Chapter 4. Getting Tooled Up for Automated Chaos Engineering
Automated chaos experiments give you the power to potentially explore system weaknesses at any time. There are many turbulent condition–inducing tools out there, from the original Netflix Chaos Monkey for infrastructure-level chaos, to application-level tools such as the Chaos Monkey for Spring Boot. Here you are going to use the Chaos Toolkit and its ecosystem of extensions.
The Chaos Toolkit was chosen because it is free and open source and has a large ecosystem of extensions that allow you to fine-tune your chaos experiments to your own needs.1 The Chaos Toolkit also uses a chaos experiment format that you specify using YAML or JSON.2 As shown in the diagram in Figure 4-1, the toolkit takes your chaos experiment definition and orchestrates the experiment against your target system.

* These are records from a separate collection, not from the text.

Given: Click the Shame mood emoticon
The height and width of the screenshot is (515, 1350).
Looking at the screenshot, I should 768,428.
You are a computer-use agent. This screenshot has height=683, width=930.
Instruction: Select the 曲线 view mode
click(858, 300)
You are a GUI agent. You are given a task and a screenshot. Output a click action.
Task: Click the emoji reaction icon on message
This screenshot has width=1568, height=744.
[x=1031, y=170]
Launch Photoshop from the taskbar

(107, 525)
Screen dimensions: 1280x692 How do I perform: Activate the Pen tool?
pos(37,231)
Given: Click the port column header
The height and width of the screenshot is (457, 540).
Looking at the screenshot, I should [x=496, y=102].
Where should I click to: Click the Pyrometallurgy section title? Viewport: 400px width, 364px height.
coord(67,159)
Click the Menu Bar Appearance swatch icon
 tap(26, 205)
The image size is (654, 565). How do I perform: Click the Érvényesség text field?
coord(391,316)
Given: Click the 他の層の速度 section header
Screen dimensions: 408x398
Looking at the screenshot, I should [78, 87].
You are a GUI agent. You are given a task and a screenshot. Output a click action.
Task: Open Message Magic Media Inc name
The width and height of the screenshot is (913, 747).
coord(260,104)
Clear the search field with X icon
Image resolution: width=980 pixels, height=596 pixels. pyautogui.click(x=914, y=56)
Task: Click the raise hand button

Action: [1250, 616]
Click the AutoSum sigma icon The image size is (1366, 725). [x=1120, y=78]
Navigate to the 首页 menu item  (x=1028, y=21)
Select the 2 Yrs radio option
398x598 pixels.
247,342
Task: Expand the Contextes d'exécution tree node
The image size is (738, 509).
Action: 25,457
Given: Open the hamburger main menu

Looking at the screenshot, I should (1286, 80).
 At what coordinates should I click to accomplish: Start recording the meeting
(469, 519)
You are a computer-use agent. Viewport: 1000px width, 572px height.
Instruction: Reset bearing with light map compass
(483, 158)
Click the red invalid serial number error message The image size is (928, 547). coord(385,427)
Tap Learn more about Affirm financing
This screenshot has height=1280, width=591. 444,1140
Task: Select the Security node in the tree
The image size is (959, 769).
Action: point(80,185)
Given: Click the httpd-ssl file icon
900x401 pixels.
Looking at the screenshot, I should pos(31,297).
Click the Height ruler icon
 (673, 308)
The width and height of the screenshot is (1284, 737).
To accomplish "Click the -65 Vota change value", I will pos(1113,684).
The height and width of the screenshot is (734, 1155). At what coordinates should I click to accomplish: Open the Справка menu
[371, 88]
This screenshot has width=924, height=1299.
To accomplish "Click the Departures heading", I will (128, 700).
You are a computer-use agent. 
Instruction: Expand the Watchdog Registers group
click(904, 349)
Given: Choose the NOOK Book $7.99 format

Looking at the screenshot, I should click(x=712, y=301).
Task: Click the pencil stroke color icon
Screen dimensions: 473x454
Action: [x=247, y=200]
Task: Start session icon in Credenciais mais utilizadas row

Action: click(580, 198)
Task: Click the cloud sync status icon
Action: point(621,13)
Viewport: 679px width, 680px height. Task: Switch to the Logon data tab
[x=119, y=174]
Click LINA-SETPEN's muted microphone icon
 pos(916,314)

Figure 4-1. You use the Chaos Toolkit to orchestrate your chaos experiments against your target system
Don’t Sweat the Drivers
Don’t worry about the drivers mentioned in Figure 4-1 for now. You’ll learn all about Chaos Toolkit drivers in the following chapters when you use the toolkit to run experiments against various target systems. You’ll even learn how to extend your Chaos Toolkit by creating your own custom drivers (see Chapter 8).
Now it’s time to get the Chaos Toolkit installed. This means installing the Chaos Toolkit command-line ...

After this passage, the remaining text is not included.